Baseline LDCT scans from 300 consecutive participants in the Netherlands and China Big-3 (NELCIN-B3) trial were included. AI analyzed each scan reconstructed with four settings: 1 mm/0.7 mm thickness/interval with medium-soft and hard kernels (D45f/1 mm, B80f/1 mm) and 2 mm/1 mm with soft and medium-soft kernels (B30f/2 mm, D45f/2 mm). Reading results from consensus read by two radiologists served as reference standard. At scan level, inter-reader agreement between AI and reference standard, sensitivity, and specificity in determining the presence of a risk-dominant nodule were evaluated. For reference-standard risk-dominant nodules, nodule detection rate, and agreement in nodule type classification between AI and reference standard were assessed.
AI-D45f/1 mm demonstrated a significantly higher sensitivity than AI-B80f/1 mm in determining the presence of a risk-dominant nodule per scan (77.5% vs. 31.5%, p < 0.0001). For reference-standard risk-dominant nodules (111/300, 37.0%), kernel variations (AI-D45f/1 mm vs. AI-B80f/1 mm) did not significantly affect AI's nodule detection rate (87.4% vs. 82.0%, p = 0.26) but substantially influenced the agreement in nodule type classification between AI and reference standard (87.7% [50/57] vs. 17.7% [11/62], p < 0.0001). Change in thickness/interval (AI-D45f/1 mm vs. AI-D45f/2 mm) had no substantial influence on any of AI's performance (p > 0.05).
Variations in reconstruction kernels significantly affected AI's performance in risk-dominant nodule type classification, but not nodule detection. Ensuring consistency with radiologist-preferred kernels significantly improved agreement in nodule type classification and may help integrate AI more smoothly into clinical workflows.
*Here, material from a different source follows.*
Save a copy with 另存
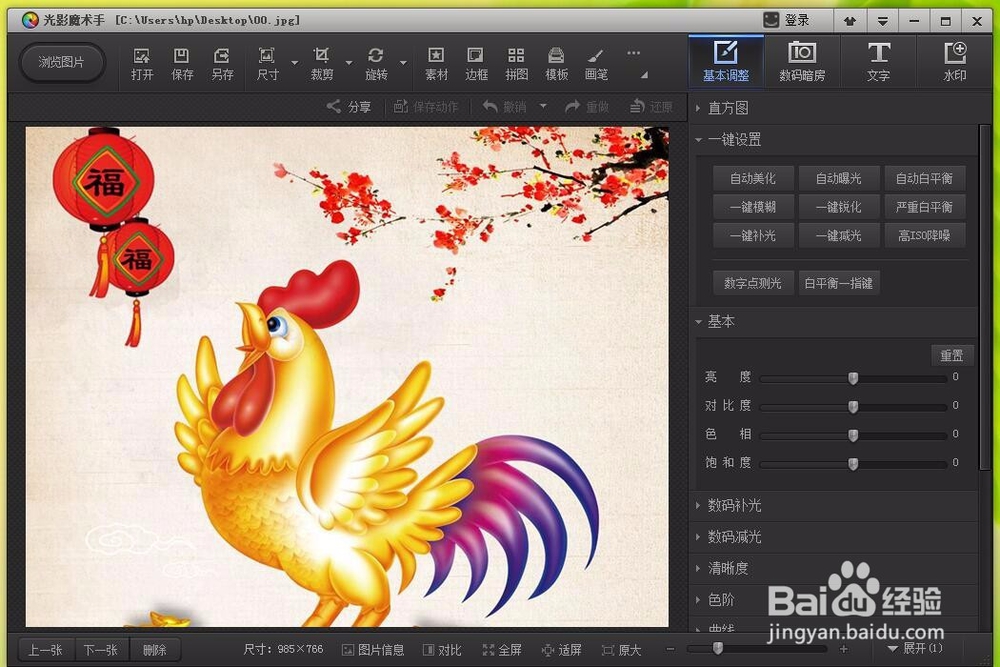 (x=222, y=62)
Question Patient management in lung cancer screening depends on the risk-dominant nodule, yet no prior studies have assessed the impact of reconstruction parameters on AI performance for these nodules. Findings The difference between reconstruction kernels (AI-D45f/1 mm vs. AI-B80f/1 mm, or AI-B30f/2 mm vs. AI-D45f/2 mm) significantly affected AI's performance in risk-dominant nodule type classification, but not nodule detection. Clinical relevance The use of kernel for AI consistent with radiologist's choice is likely to improve the overall performance of AI-based CAD systems as an independent reader and support greater clinical acceptance and integration of AI tools into routine practice.
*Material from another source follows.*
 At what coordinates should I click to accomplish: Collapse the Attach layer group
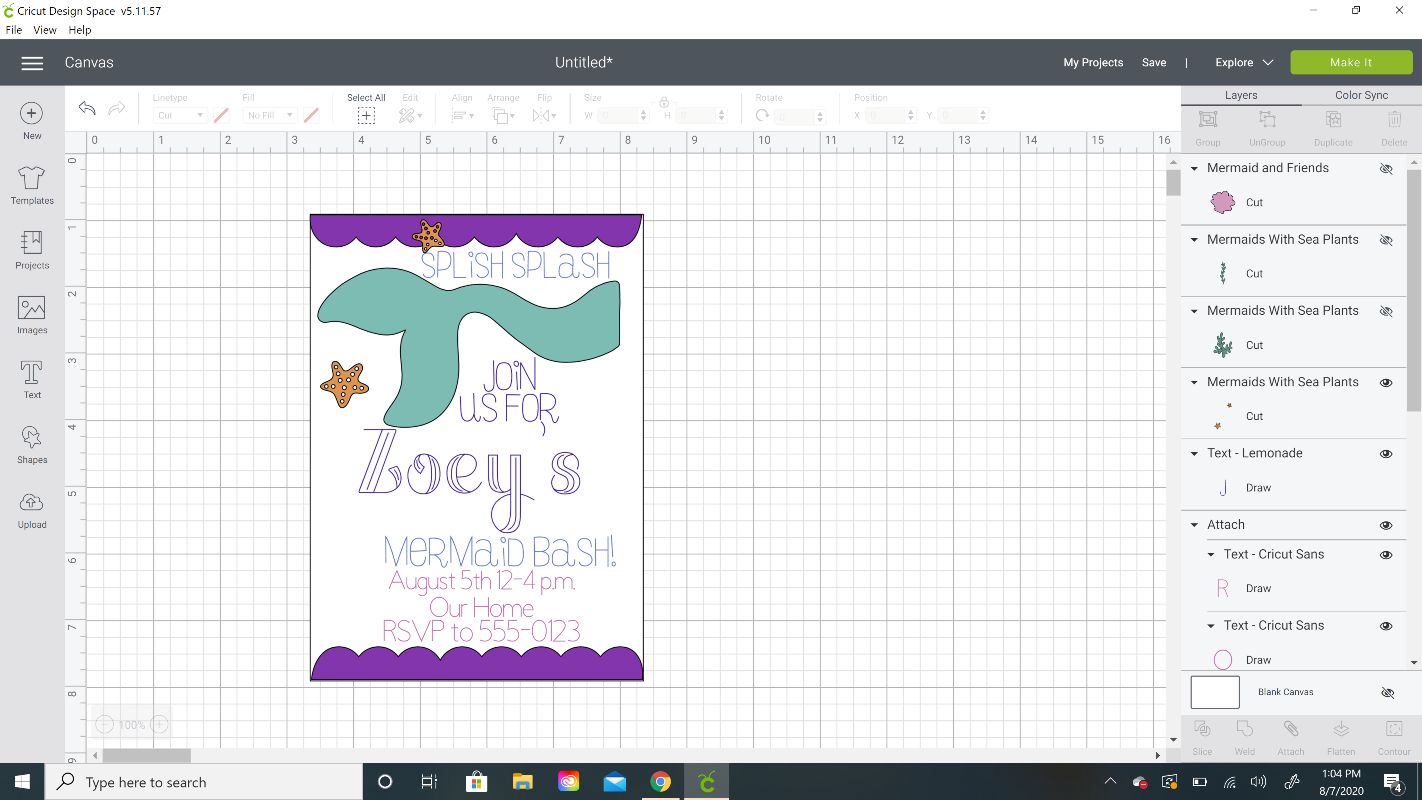click(1194, 524)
评估重建参数对人工智能在中国普通人群基线低剂量CT(LDCT)筛查中检测和分类风险主导型结节性能的影响。
纳入荷兰和中国大型3(NELCIN-B3)试验中300名连续参与者的基线LDCT扫描。人工智能分析了以四种设置重建的每次扫描:1毫米/0.7毫米层厚/层间距,采用中软和硬核(D45f/1毫米,B80f/1毫米)以及2毫米/1毫米,采用软和中软核(B30f/2毫米,D45f/2毫米)。两位放射科医生的共识读片结果作为参考标准。在扫描层面,评估人工智能与参考标准之间的阅片者间一致性、检测风险主导型结节存在的敏感性和特异性。对于参考标准风险主导型结节,评估结节检测率以及人工智能与参考标准在结节类型分类上的一致性。
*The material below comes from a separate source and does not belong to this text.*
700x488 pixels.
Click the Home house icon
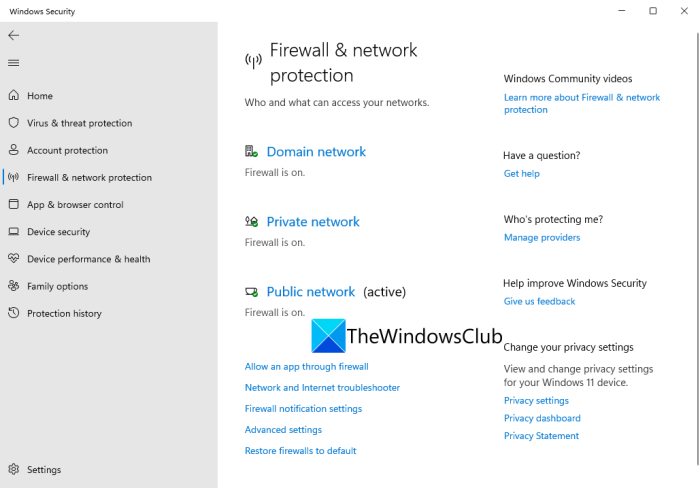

在确定每次扫描中风险主导型结节的存在方面,人工智能-D45f/1毫米的敏感性显著高于人工智能-B80f/1毫米(77.5%对31.5%,p<0.0001)。对于参考标准风险主导型结节(111/300,37.0%),核的变化(人工智能-D45f/1毫米对人工智能-B80f/1毫米)对人工智能的结节检测率没有显著影响(87.4%对82.0%,p = 0.26),但对人工智能与参考标准在结节类型分类上的一致性有显著影响(87.7%[50/57]对17.7%[11/62],p<0.0001)。层厚/层间距的变化(人工智能-D45f/1毫米对人工智能-D45f/2毫米)对人工智能的任何性能均无实质性影响(p>0.05)。
重建核的变化显著影响人工智能在风险主导型结节类型分类中的性能,但不影响结节检测。确保与放射科医生偏好的核一致可显著提高结节类型分类的一致性,并可能有助于将人工智能更顺利地整合到临床工作流程中。
问题 肺癌筛查中的患者管理取决于风险主导型结节,但此前尚无研究评估重建参数对这些结节的人工智能性能的影响。发现 重建核之间的差异(人工智能-D45f/1毫米对人工智能-B80f/1毫米,或人工智能-B30f/2毫米对人工智能-D45f/2毫米)显著影响人工智能在风险主导型结节类型分类中的性能,但不影响结节检测。临床意义 使用与放射科医生选择一致的核进行人工智能操作,可能会提高基于人工智能的计算机辅助检测系统作为独立阅片者的整体性能,并支持人工智能工具在日常实践中获得更大的临床接受度和整合度。